**WHAT THE TASK REQUIRES:**
Copy every one of the following rows verbatim, in the same order and with the same line breaks.

* * * * * * * * *

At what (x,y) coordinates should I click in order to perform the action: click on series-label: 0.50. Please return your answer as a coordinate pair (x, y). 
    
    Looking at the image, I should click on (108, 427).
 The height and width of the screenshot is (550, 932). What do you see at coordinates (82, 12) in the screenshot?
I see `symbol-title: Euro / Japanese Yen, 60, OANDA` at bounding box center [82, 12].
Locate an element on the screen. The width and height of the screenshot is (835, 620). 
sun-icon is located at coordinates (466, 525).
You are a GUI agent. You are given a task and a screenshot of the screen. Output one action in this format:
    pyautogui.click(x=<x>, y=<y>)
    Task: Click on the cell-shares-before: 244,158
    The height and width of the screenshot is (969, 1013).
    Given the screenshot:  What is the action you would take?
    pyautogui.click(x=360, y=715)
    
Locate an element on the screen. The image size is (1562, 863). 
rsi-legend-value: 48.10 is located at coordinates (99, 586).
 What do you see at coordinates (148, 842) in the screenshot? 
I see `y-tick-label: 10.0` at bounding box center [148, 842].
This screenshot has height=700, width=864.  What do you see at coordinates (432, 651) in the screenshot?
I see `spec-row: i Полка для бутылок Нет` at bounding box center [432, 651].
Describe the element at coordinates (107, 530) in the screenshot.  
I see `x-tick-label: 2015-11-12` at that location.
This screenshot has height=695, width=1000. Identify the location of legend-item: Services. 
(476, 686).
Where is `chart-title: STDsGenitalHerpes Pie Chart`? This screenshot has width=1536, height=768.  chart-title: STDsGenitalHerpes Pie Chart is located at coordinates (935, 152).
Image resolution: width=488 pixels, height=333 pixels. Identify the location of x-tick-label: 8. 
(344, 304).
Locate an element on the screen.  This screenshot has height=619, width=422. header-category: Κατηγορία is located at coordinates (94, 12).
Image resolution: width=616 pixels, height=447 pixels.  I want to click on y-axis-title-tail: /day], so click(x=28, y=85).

* * * * * * * * *

**WRITTEN RESPONSE:**
At what (x,y) coordinates should I click in order to perform the action: click on series-label: 0.50. Please return your answer as a coordinate pair (x, y). 
    
    Looking at the image, I should click on (108, 427).
 The height and width of the screenshot is (550, 932). What do you see at coordinates (82, 12) in the screenshot?
I see `symbol-title: Euro / Japanese Yen, 60, OANDA` at bounding box center [82, 12].
Locate an element on the screen. The width and height of the screenshot is (835, 620). 
sun-icon is located at coordinates (466, 525).
You are a GUI agent. You are given a task and a screenshot of the screen. Output one action in this format:
    pyautogui.click(x=<x>, y=<y>)
    Task: Click on the cell-shares-before: 244,158
    The height and width of the screenshot is (969, 1013).
    Given the screenshot:  What is the action you would take?
    pyautogui.click(x=360, y=715)
    
Locate an element on the screen. The image size is (1562, 863). 
rsi-legend-value: 48.10 is located at coordinates (99, 586).
 What do you see at coordinates (148, 842) in the screenshot? 
I see `y-tick-label: 10.0` at bounding box center [148, 842].
This screenshot has height=700, width=864.  What do you see at coordinates (432, 651) in the screenshot?
I see `spec-row: i Полка для бутылок Нет` at bounding box center [432, 651].
Describe the element at coordinates (107, 530) in the screenshot.  
I see `x-tick-label: 2015-11-12` at that location.
This screenshot has height=695, width=1000. Identify the location of legend-item: Services. 
(476, 686).
Where is `chart-title: STDsGenitalHerpes Pie Chart`? This screenshot has width=1536, height=768.  chart-title: STDsGenitalHerpes Pie Chart is located at coordinates (935, 152).
Image resolution: width=488 pixels, height=333 pixels. Identify the location of x-tick-label: 8. 
(344, 304).
Locate an element on the screen.  This screenshot has height=619, width=422. header-category: Κατηγορία is located at coordinates (94, 12).
Image resolution: width=616 pixels, height=447 pixels.  I want to click on y-axis-title-tail: /day], so click(x=28, y=85).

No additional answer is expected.